Lo strumento che è stato utilizzato fino ad ora si chiama ecoscandaglio e funziona inviando verso il fondale un segnale sonoro e misurando il tempo che il suono impiega a ritornare in superficie per calcolare la profondità dell’oceano. In questo modo si può ottenere una mappa approssimativa di valli e rilievi sul fondo dell’oceano che è essenziale per procedere alle operazioni con i droni sottomarini. Questi apparecchi, infatti, saranno trascinati con un cavo corazzato in fibra ottica lungo tutto l’area delle ricerche: un fondale sconosciuto potrebbe nascondere vulcani sottomarini in grado di distruggerli, oppure rilievi in grado di impigliare o tagliare i cavi che li trascinano.
– Com’è profondo l’oceano, in un profondo disegno
Il compito dei droni sarà quello di trovare l’aereo o almeno individuarne parte dei rottami. Le operazioni procederanno in maniera metodica, con i droni che saranno trascinati metro dopo metro lungo tutta l’area della ricerca in un’operazione che durerà almeno un anno. Nella ricerca i droni utilizzeranno fari, telecamere, sonar e sensori chimici in grado di individuare minuscole tracce di carburante d’aereo. La profondità del mare nell’area delle ricerche è tra i mille e i seimila metri e ha una superficie irregolare con moltissimi rilievi e avvallamenti. Questo, spiegano i responsabili della ricerca, significherà operazioni molto lente.
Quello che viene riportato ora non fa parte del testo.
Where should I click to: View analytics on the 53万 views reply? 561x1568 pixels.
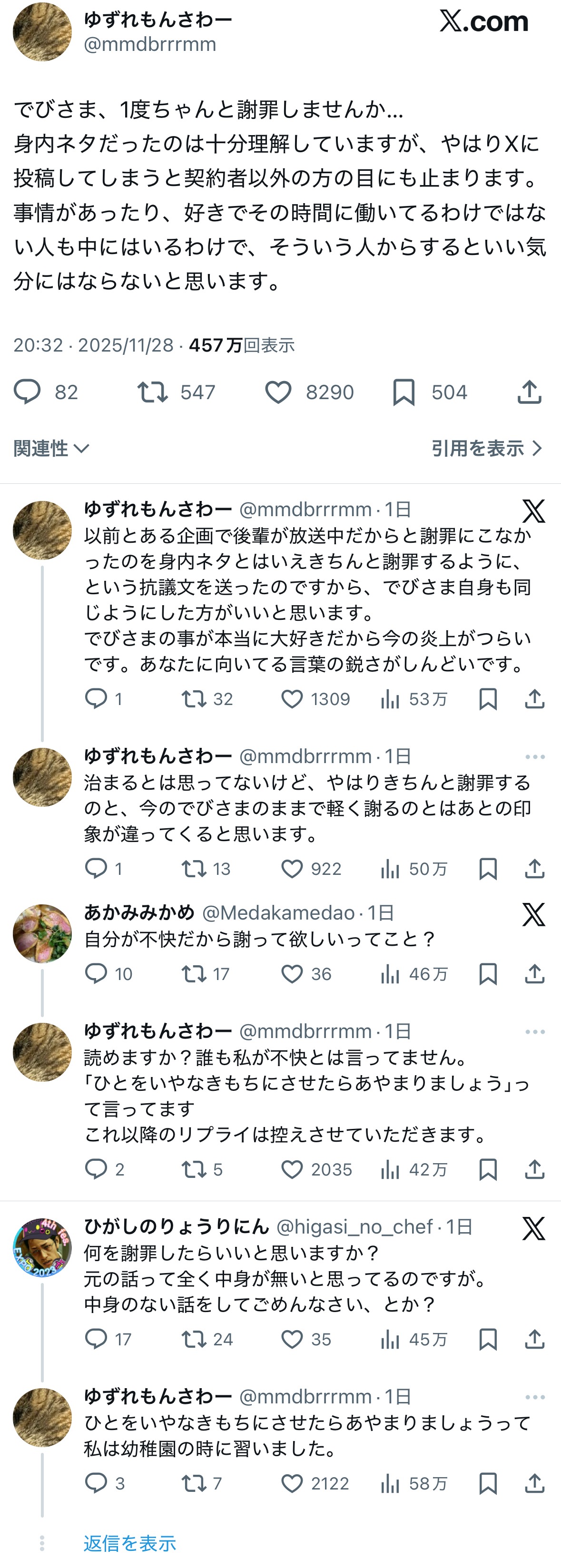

Ci vuole molta prudenza e attenzione nel calare uno di questi droni in una valle in mezzo a due montagne sottomarine e a trascinarlo assicurandosi che non si scontri contro le pareti rocciose.
Dopo la scomparsa dell’aereo, analisi e ipotesi hanno portato a concludere che sia precipitato in mare per esaurimento del carburante nell’oceano indiano a ovest dell’Australia, lontanissimo dalla propria rotta originale, ma rimangono ancora ignote le circostanze di quello che è accaduto e della scelta dei piloti.